The funny thing with SPEC95 (both int and fp) is that the three versions of Pentium Pro (L2=256,512 or 1024) are very close. This would be very unlikely in later SPEC. Could this be typical for a microserver? A workload like SPEC95 but not like SPEC 2000 or 2006.
> Patrick Chase (patrickjchase.delete@this.gmail.com) on February 2, 2013 9:42 am wrote:
> > anon (anon.delete@this.anon.com) on February 2, 2013 5:04 am wrote:
> > > Patrick Chase (patrickjchase.delete@this.gmail.com) on February 1, 2013 10:11 pm wrote:
> > > > David suggested posting this to the forum.
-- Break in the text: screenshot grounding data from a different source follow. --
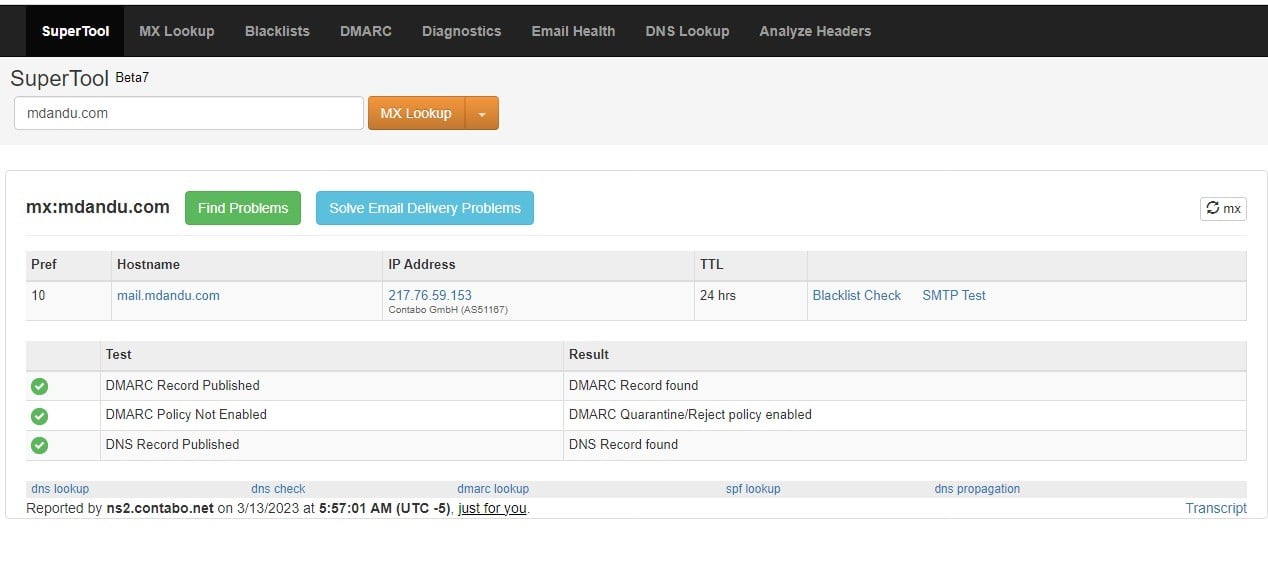Expand the MX Lookup dropdown arrow
Image resolution: width=1268 pixels, height=565 pixels.
click(x=482, y=114)
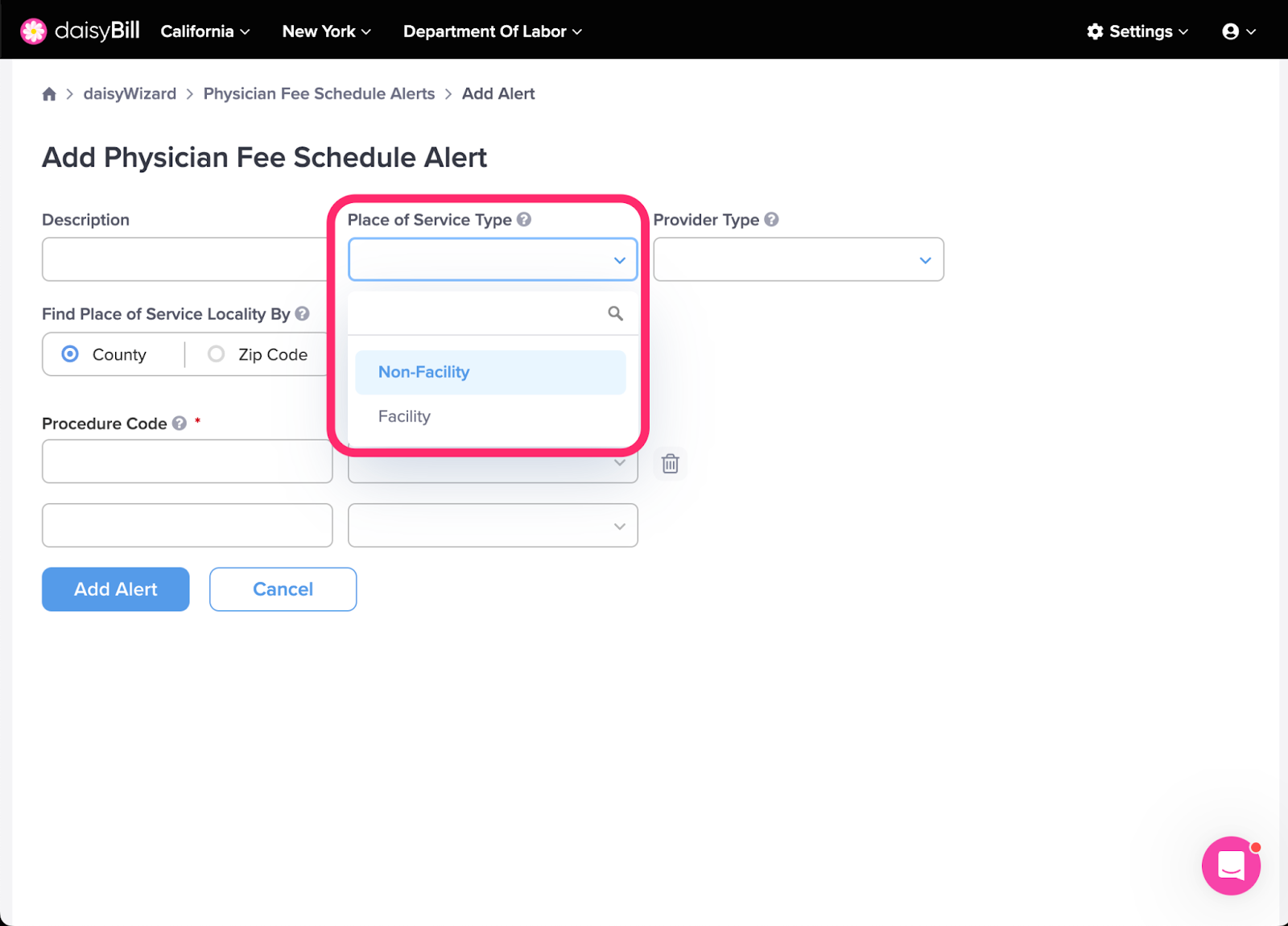This screenshot has height=926, width=1288.
Task: Click help icon next to Place of Service Type
Action: tap(524, 219)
I think he has a few remarks of his own to add on this topic...
> > > >
> > > > I think that the statement that x86 takes 5-15% more area than RISC is a bit simplistic,
> > > > because the penalty is highly variable depending on what performance level you're
> > > > targeting and what sort of microarchitecture you have to use to get there.
> > > >
> > > > As a simple example, x86 is utterly noncompetitive at the area/performance/power levels of, say, a Cortex
> > > > M1/M3/M4 or even an R4. We saw the same thing in the mid 80s (compare MIPS R3K to 80386 at similar area,
> > > > or R3K to 80486 at similar performance) and we see it now in the low end of the embedded market. x86 has
> > > > traditionally been forced to rely on microcode and to forego micropipelining (as opposed to functional unit
> > > > level pipelining a la 80386) to hit such low area targets, and that kills performance. RISCs win the area
> > > > comparison by significant integer factors in that regime - It took Intel's million-transitor 80486 to catch
> > > > up to an R3000 system (including caches and FPU) that totalled a few hundred thousand transistors.
> > > >
> > > > x86 starts to be marginally competitive once you get to dual-issue
> > > > in-order superscalars (P5 vs. contemporaries
> > > > in the late 80s; Atom vs. A8/A9 [*] today etc). The "x86 penalty" becomes fairly trivial once you get
> > > > up to full-blown out-of-order Tomasulo machines and the like. We saw that with P6 vs. contemporaries,
> > >
> > > R10000 was introduced within a couple of months of PentiumPro.
> > >
> > > R10K was 4 way superscalar, 64-bit, OOOE, and excluding the larger L1
> > > caches in the MIPS, the core was fewer transistors by the looks.
> > >
> > > On the sameish process (0.35) and date, 195MHz R10K was ~10% faster in
> > > specint95 than the 200MHz PentiumPro, and ~50% faster in specfp95.
> >
> > Cache size has a huge impact on performance for many workloads. Architects make tradeoffs
> > between core complexity and cache size all the time in order to optimize overall performance,
> > and you therefore can't ignore caches when makiing comparisons. Area is area.
>
> The core minus caches were fewer transistors for the R10K though. And it was 64 bit, 4 issue.
>
> >
> > The R10K die was 298 mm^2, P6 was 196 mm^2. R10K is 50%
> > bigger, 10% faster for integer, and 50% faster for FP.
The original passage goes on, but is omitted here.